Resource availability

Lead contact

Further information and requests for resources and reagents should be directed to and will be fulfilled by the lead contact, Wei Feng (weifeng@lbl.gov).

Materials availability

This study did not generate new unique reagents.

Data and code availability

• •All data reported in this paper will be shared by the lead contact upon reasonable request.
• •This paper does not report the original code.
• •Any additional information required to reanalyze the data reported in this paper is available from the lead contact upon reasonable request.

Method details

Modeling framework and method

The analysis of building sector material demand and energy consumption was modeled using Berkeley Laboratory’s China 2050 Demand Resource Energy Analysis Model (DREAM). The model was implemented by applying LEAP (Long-Range Energy Alternatives Planning) software and the Next Energy Modeling system for Optimization (NEMO).⁷⁴

As shown in Figure 1 of the manuscript, the building material energy and CO₂ modeling can be characterized as three sub-models: (1) a building material demand model, (2) a material production model, and (3) a power sector model. Here we focus on the methods used to estimate building material demand and energy demand for material production. The power sector model considers different power generation technologies, including coal, natural gas, biomass, nuclear, wind, hydro, solar, wind, and geothermal. The model can be adjusted in a number of technical parameters, such as generation mix, efficiency levels, and demand-side management. The parameters of power sector refer to the studies of Zhou et al. (2019)⁷⁵ and Khanna et al. (2016).⁷⁶

Quantification and statistical analysis

Building floor turnover and annual new construction rate

The building material demand model uses urbanization rate and per capita residential and public and commercial building floor space as input variables to calculate the total floor space. The existing building follows its average life time to retire, and the new construction is built in each year to make sure the remaining existing building stock, plus the new construction, meet the total building floor space stock. The building stock turnover model is governed by Equation 1 in year i:

$${\text{Total}\text{Stock}}_i={\text{New}\text{construction}}_i+{\text{Existing}\text{stock}}_i-{\text{Demolition}}_i$$ (Equation 1)
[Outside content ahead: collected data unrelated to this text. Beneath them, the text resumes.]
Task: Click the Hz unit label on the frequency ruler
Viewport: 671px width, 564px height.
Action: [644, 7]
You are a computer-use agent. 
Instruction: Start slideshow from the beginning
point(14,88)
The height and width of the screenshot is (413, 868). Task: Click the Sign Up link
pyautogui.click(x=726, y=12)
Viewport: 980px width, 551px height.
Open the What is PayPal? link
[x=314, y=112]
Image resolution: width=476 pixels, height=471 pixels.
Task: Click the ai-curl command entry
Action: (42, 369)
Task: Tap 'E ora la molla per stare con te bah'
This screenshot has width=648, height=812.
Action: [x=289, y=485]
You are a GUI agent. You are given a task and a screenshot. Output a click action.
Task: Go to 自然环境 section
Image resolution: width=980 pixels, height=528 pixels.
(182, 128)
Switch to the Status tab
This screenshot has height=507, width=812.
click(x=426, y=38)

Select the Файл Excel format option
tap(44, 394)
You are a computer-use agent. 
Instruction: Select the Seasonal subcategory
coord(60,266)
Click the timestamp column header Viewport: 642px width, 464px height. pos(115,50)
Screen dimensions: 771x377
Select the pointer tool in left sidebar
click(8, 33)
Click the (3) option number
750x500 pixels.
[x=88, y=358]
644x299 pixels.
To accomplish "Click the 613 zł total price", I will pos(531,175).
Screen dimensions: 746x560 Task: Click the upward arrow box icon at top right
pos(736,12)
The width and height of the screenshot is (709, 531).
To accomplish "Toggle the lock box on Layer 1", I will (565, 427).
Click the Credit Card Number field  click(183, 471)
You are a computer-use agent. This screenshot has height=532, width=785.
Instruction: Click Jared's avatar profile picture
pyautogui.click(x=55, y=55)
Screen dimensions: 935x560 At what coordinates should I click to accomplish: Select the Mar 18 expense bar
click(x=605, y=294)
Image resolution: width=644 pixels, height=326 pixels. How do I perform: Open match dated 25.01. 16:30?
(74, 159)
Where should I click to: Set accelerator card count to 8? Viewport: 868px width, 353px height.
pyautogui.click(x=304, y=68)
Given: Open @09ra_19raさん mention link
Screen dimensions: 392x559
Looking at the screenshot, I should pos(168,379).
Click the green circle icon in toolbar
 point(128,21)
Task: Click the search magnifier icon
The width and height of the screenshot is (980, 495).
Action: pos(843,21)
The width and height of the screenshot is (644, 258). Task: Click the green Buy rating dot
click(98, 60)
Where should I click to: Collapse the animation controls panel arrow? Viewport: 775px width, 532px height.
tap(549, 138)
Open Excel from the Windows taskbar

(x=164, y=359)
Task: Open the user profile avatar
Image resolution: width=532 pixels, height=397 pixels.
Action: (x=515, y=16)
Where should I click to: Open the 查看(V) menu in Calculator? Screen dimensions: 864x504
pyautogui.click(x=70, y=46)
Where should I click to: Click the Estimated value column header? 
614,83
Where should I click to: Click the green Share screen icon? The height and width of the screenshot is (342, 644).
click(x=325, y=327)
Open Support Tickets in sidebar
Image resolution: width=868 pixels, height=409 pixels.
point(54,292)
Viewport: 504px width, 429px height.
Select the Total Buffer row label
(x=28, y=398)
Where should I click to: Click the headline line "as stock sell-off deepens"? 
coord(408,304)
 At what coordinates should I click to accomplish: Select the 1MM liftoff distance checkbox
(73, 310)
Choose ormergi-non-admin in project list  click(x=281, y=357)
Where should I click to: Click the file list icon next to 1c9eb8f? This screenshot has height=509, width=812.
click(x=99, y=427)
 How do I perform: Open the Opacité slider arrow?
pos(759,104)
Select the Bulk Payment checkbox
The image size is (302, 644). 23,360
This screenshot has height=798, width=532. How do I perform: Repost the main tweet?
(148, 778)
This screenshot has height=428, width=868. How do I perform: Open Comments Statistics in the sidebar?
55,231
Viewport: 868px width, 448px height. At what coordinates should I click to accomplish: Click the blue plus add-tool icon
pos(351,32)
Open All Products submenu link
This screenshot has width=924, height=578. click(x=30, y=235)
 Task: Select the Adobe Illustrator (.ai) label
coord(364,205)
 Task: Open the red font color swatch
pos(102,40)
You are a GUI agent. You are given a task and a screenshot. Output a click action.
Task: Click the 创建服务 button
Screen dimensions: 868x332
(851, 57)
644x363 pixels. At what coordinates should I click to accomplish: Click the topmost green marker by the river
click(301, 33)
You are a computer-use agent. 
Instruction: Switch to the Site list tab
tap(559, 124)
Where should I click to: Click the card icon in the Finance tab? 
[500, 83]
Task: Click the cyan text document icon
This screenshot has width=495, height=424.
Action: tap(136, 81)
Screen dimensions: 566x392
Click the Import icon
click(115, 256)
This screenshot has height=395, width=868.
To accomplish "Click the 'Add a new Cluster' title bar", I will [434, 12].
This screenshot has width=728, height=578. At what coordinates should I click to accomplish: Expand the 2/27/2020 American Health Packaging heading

The Continuous Improvement Scenario (CIS) assumes that the lifetime of the buildings built after the year 2000 increases from the current average lifetime of 30 years^8,18 to 50 years. The Low Carbon Scenario (LCS) assumes that the lifetime of 40% of new buildings increases from 30 years to 70 years by 2060. The most ambitious scenario, the Carbon Neutrality Scenario (CNS) assumes that the lifetime of 70% of new buildings increases from 30 years to 70 years by 2060, due to improvement in construction quality, improved maintenance, better city and urban planning, and reduced commercial incentives for building demolition.²¹ The building lifetime of 70 years is based on average building lifetime in the United States (which is about 60–70 years)²⁰ and in EU countries (which is 70–125 years).¹⁹ The LCS and CNS have slower building retirement than CIS, and thus, less new construction will be needed. Table 1 provides new construction floor space in the CIS scenario.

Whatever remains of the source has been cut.